"Electric Vehicles Help Houston Save $110,000 Annually, New Study Finds"

That's the headline of a press release recently put out by the Electrification Coalition.

The press release continues with this statement:

"Cities are saving money by using electric vehicles (EVs) in their vehicle fleets, two new studies find. City officials in Houston, Texas, estimate that the city’s 27 Nissan LEAF electric vehicles will save the city $110,000 annually compared to internal combustion engine vehicles. A similar study examining Loveland, Colo. found that the city’s LEAFs will cost 41 percent less to own and operate than gasoline-powered vehicles."

Now, if word of this spread to cities throughout the US, then EV adoption would almost surely rise quickly.

We're all well aware of the savings EVs bring at the fleet level, but it seems like most fleets (or the entity that oversees them) don't have a no clue.

That's not the case in Houston or Loveland, where LEAFs have been part of their fleets for some time now.

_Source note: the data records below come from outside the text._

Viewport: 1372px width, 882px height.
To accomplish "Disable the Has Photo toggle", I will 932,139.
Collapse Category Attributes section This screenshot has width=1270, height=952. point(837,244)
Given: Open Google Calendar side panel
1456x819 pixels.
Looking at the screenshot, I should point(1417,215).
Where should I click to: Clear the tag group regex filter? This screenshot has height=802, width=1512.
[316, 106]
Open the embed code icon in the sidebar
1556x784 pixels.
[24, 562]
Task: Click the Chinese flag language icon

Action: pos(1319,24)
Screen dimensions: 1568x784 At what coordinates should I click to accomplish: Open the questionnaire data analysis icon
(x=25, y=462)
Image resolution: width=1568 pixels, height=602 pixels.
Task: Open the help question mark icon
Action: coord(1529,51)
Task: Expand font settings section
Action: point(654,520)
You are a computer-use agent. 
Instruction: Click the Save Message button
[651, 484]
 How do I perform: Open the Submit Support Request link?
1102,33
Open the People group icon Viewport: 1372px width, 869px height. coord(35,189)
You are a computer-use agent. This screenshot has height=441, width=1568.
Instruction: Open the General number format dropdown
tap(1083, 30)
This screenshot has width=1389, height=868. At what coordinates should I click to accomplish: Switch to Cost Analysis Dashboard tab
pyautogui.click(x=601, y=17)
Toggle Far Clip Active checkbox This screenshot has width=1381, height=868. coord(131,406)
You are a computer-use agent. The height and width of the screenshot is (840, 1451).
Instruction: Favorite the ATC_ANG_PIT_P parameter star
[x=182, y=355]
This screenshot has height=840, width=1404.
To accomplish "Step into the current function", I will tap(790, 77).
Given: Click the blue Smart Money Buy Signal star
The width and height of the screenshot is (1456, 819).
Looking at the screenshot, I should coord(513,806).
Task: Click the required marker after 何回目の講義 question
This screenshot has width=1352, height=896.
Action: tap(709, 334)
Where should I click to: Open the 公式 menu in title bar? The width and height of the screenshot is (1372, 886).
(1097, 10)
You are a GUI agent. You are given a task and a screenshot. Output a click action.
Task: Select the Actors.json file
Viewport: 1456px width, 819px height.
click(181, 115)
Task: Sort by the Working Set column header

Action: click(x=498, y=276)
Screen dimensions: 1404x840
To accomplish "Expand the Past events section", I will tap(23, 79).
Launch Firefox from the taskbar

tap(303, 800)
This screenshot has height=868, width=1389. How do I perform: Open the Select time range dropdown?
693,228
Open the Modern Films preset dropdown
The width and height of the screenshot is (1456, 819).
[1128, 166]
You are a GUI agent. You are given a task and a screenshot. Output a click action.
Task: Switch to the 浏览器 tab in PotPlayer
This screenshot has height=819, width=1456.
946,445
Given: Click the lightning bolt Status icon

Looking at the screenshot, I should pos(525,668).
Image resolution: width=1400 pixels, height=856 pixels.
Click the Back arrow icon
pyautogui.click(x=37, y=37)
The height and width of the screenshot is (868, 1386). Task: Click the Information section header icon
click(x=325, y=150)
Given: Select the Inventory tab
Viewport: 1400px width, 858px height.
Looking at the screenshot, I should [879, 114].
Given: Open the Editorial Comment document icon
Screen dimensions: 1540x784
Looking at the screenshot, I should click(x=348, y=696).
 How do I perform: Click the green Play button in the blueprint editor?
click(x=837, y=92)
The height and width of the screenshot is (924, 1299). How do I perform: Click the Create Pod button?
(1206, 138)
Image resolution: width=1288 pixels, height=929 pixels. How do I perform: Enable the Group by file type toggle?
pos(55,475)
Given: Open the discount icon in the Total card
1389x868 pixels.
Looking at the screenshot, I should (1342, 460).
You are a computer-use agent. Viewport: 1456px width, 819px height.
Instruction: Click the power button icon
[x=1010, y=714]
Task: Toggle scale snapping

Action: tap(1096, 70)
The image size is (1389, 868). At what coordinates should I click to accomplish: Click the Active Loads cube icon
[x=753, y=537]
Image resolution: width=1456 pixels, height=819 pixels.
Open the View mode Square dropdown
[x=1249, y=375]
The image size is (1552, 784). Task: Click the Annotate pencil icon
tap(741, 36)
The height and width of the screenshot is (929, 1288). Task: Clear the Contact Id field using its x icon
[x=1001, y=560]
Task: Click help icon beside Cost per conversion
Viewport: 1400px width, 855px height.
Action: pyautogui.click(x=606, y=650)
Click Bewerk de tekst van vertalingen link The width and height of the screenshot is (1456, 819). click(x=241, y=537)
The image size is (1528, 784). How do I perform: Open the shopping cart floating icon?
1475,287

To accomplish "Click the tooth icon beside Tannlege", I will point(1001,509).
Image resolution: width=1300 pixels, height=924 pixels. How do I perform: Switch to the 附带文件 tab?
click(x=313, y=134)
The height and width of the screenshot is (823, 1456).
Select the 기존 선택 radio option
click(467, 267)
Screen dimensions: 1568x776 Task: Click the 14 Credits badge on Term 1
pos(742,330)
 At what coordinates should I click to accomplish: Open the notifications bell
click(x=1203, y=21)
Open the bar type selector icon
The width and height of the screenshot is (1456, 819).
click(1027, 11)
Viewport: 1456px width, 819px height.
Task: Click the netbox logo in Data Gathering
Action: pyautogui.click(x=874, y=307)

Laura Spanjian, director of sustainability for the City of Houston, stated:

“Houston first began using electric vehicles for the environmental benefits they offer, but now we are planning to add even more EVs to our fleet because of the cost savings they bring.  We project that electric vehicles will save the city $110,000 per year in reduced fuel and maintenance, costs that we would otherwise have to spend on gas-powered vehicles."

Loveland Mayor Cecil Gutierrez says this of the electric vehicles in use there:

“Loveland needed to do something about rising fuel costs, and electric vehicles have proven to be a great solution, saving us about 41 percent overall compared to gas-powered vehicles.  In tough economic times, these savings cannot be ignored. Loveland is now aiming to convert all of its light-duty fleet vehicles that work within a close distance of the city to EVs.”

The case studies released by the Electrification Coalition include—“The City of Houston: Forward Thinking on Electrification” and “The City of Loveland: Marrying Functionality and Economics."

Here are some additional findings, as presented by the Electrification Coalition:

  • Houston: Centralizing management of capital and operational expenditures under one office was crucial in capturing “total cost of ownership” savings. 
  • Houston: The city also made it easier for its employees to use electric and other green vehicles by implementing an innovative car sharing reservation program. The city equipped 50 EV, PHEV and HEV vehicles with Zipcar’s Fast Fleet wireless technology, enabling employees to reserve available vehicles in the fleet pool. The program has seven locations and handles nearly 600 reservations per month.
  • Houston: Charging infrastructure is a key piece of the city’s electric vehicle FleetShare strategy. To date, the city has installed 77 level two (220v) and 32 level one (110v) charging stations throughout the City. 
  • Loveland: Initial employee skepticism was quickly overcome—usually in one use—by the vehicle’s better-than-perceived reliability, performance, and range. Repeat usage by employees is very high.
  • Loveland: The city has plans to incorporate four more EVs into its fleet by the end of 2014.